Trump’s China visit also exposed the limits of the US strategy to contain China. Washington wants to technologically restrict China, but American companies cannot give up the Chinese market, Chinese production networks, or China’s engineering capacity. Beijing, meanwhile, draws US companies to the bargaining table, uses critical minerals as strategic leverage, transforms the chip embargo into a domestic industrial drive, and elevates AI to the level of national infrastructure.

The defining divide of the new era emerges here. On one side, there is platform capitalism, subscription economy, and corporate-centered technology diplomacy. On the other side, there is infrastructure civilization, planned capacity building, and the pursuit of state-directed technological sovereignty. The US remains technologically strong; but China’s rise cannot be measured by model performance alone. China’s real claim is to make AI a part of society’s productive foundation, just like electricity, railways, ports, and 5G.

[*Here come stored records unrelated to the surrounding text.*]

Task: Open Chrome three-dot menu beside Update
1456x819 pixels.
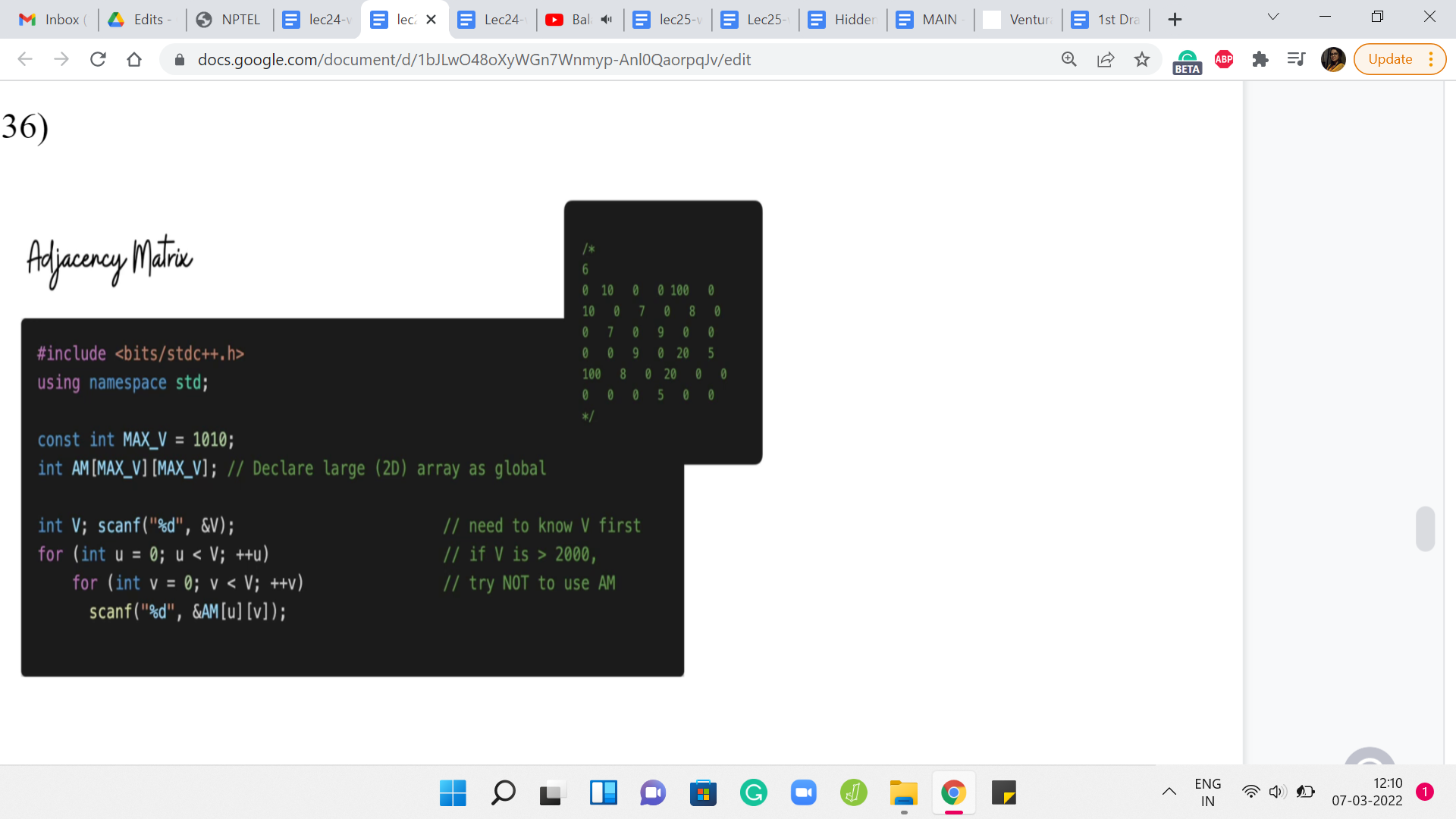Action: pos(1431,59)
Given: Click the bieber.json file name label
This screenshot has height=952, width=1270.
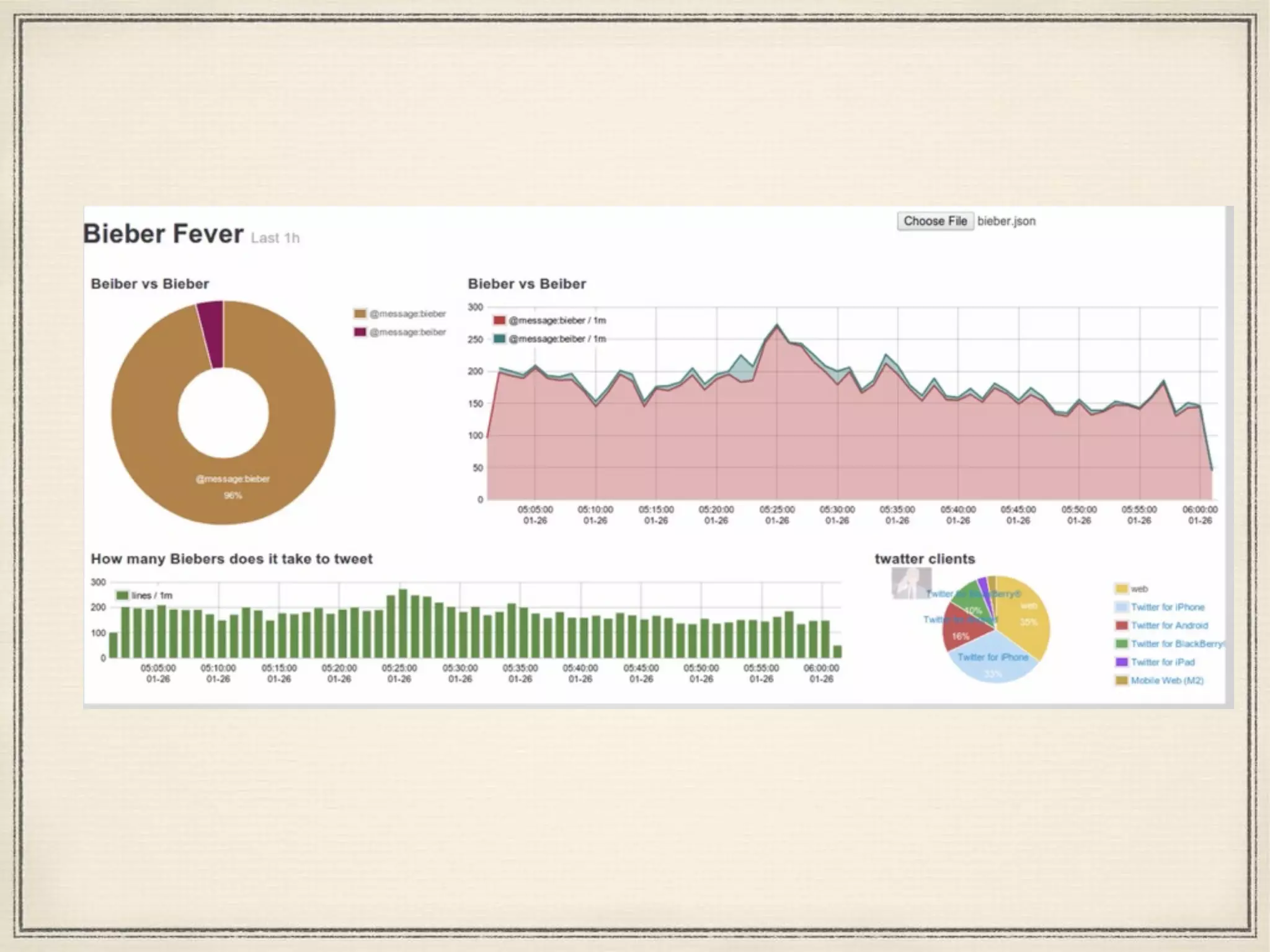Looking at the screenshot, I should [x=1006, y=221].
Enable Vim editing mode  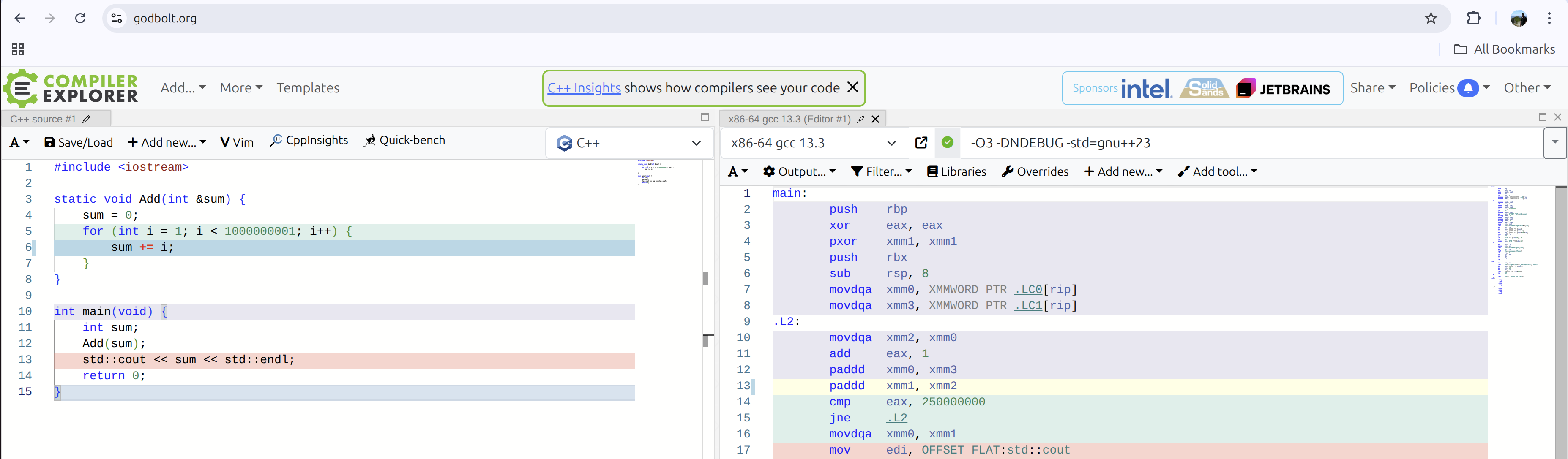(237, 141)
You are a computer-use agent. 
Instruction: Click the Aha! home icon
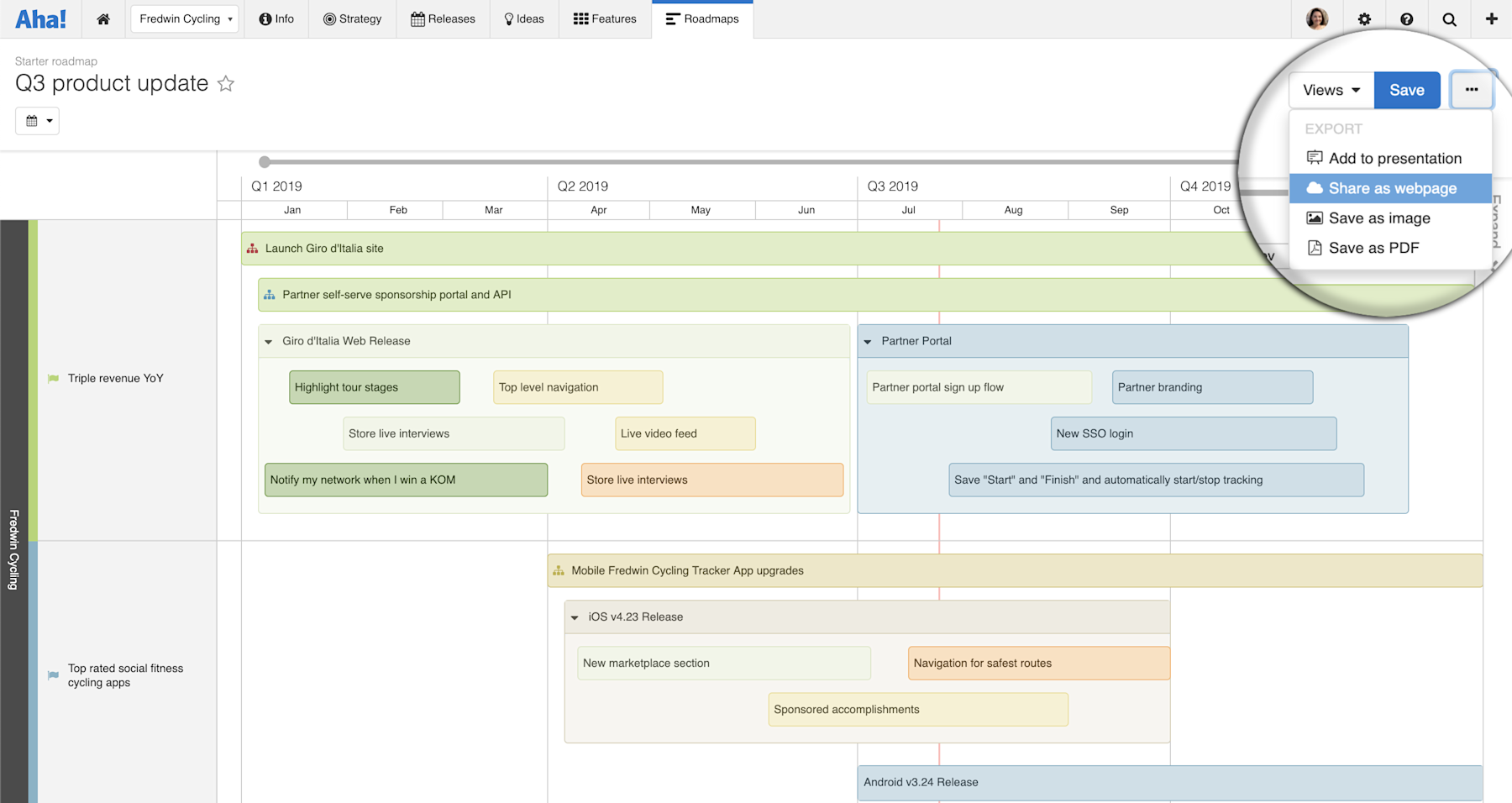(103, 18)
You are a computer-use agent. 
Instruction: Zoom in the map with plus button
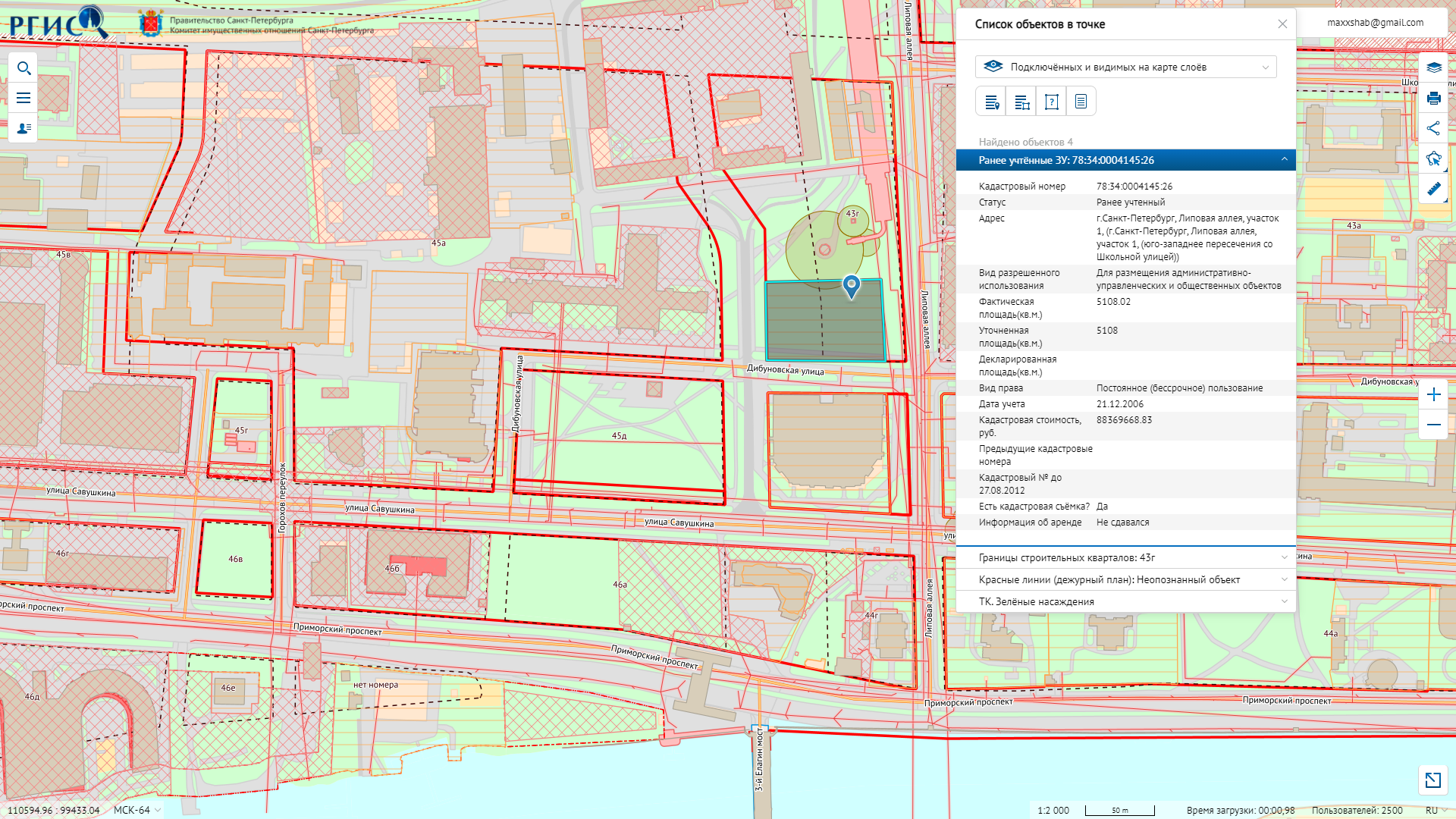tap(1433, 394)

Whoever turns computing power into a public utility will win

When tokens become as widespread as mobile data, AI will cease to be a luxury developer service and will become the common infrastructure of industry, education, healthcare, public administration, logistics, and scientific research. When that day comes, the winner of the race will be determined not by the flashiest chatbot, but by the country that builds the deepest infrastructure.

Therefore, Trump’s China visit is not an end, but a sign of a new era. While the US tries to restrict China’s access, China is growing its own capacity. US companies seek markets; China builds infrastructure. The US debates whether to sell chips; China turns the chip embargo into domestic production mobilization. The US tries to secure its rare earth supply; China turns its superiority in this field into a strategic bargaining tool.

In the AI age, sovereignty will no longer be measured solely by borders, armies, and currencies. Sovereignty will be measured by possessing computing power, energy, chips, rare earth elements, data centers, engineering talent, and the statecraft to integrate them. China appears to have grasped this reality early. The US, meanwhile, is still trying to resolve the contradiction between the global superiority of its own companies and the geopolitical restrictions imposed by its state. This is precisely the essence of the new technological geopolitics.